A new kind of polymeric material (PNIPAAm-co-SA) was prepared by conjugating a thermosensitive polymer, Poly (N-isopropylacrylamide) (PNIPAAm) with streptavidin (SA). This smart prepared composite displayed a controllable conformation change between an expanded and a collapsed form, below or above its lower critical solution temperature (LCST). Differential scanning calorimetry (DSC) analysis demonstrated that the PNIPAAm-co-SA bioconjugate showed the same LCST as the original synthetic polymer, PNIPAAm, which was also 32 °C. Based on the specific interaction between SA and biotin, a higher capture efficiency of PNIPAAm-co-SA, which was almost 100% in PBS buffer solution and above 70% in serum was obtained, respectively. And the high affinity between PNIPAAm-co-SA and biotin was still maintained after three heating cycles. Subsequently, the variola virus (small pox, VV) oligonucleotide sequence was chosen as a model to demonstrate the sensitivity of the biosensor which was fabricated based on PNIPAAm-co-SA. The biosensor exhibited the ability to separate and enrich targets from complicated system with its phase transition ability, and high sensitivity toward VV-targets were achieved. Moreover, other types of targets such as proteins and cells, could be detected by changing the biotin-captures, which indicated the broad applicability of biosensors based on this smart polymer material.

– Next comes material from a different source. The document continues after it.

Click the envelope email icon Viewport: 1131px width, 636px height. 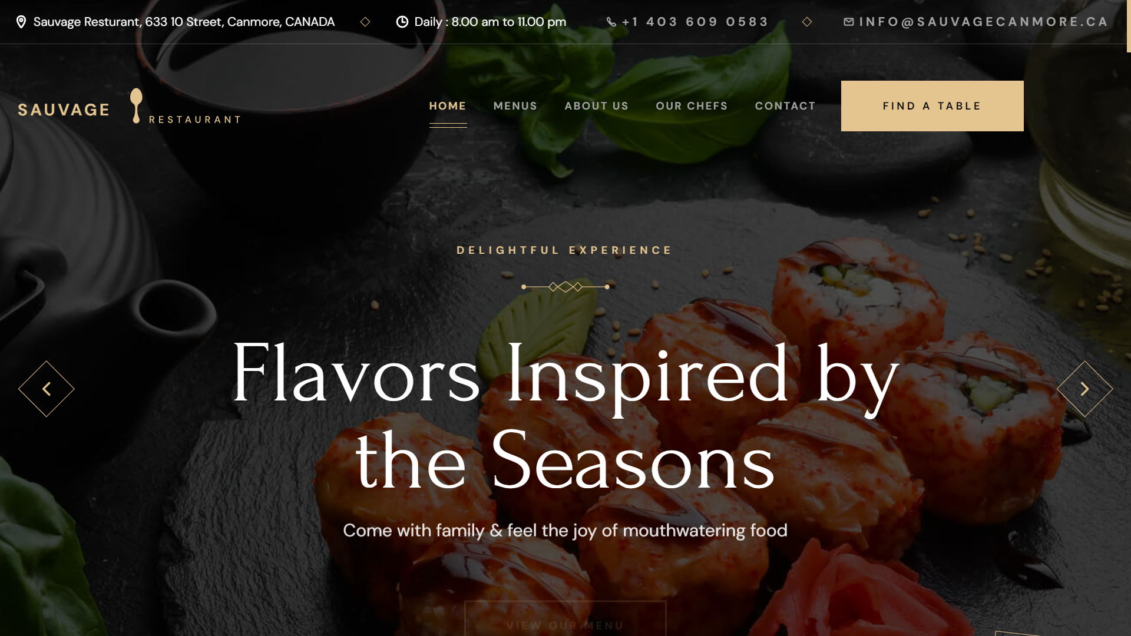(849, 22)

通过将热敏聚合物聚（N-异丙基丙烯酰胺）（PNIPAAm）与链霉亲和素（SA）偶联制备了一种新型的聚合物材料（PNIPAAm-co-SA）。在低于或高于其较低的临界溶液温度（LCST）的情况下，这种智能制备的复合材料在膨胀形式和塌陷形式之间显示出可控的构象变化。差示扫描量热法（DSC）分析表明，PNIPAAm-co-SA生物共轭物显示的LCST与原始合成聚合物PNIPAAm相同，也是32°C。基于SA和生物素之间的特异性相互作用，分别获得了较高的PNIPAAm-co-SA捕获效率，在PBS缓冲溶液中接近100％，在血清中超过70％。在三个加热周期后，PNIPAAm-co-SA与生物素之间仍保持高亲和力。随后，选择天花病毒（天花，VV）寡核苷酸序列作为模型，以证明基于PNIPAAm-co-SA的生物传感器的敏感性。该生物传感器具有相变能力，能够从复杂系统中分离和富集靶标，并且对VV靶标具有很高的灵敏度。此外，可以通过更改生物素捕获来检测其他类型的靶标，例如蛋白质和细胞，这表明基于这种智能聚合物材料的生物传感器具有广泛的适用性。并实现了对VV目标的高灵敏度。此外，可以通过更改生物素捕获来检测其他类型的靶标，例如蛋白质和细胞，这表明基于这种智能聚合物材料的生物传感器具有广泛的适用性。并实现了对VV目标的高灵敏度。此外，可以通过更改生物素捕获来检测其他类型的靶标，例如蛋白质和细胞，这表明基于这种智能聚合物材料的生物传感器具有广泛的适用性。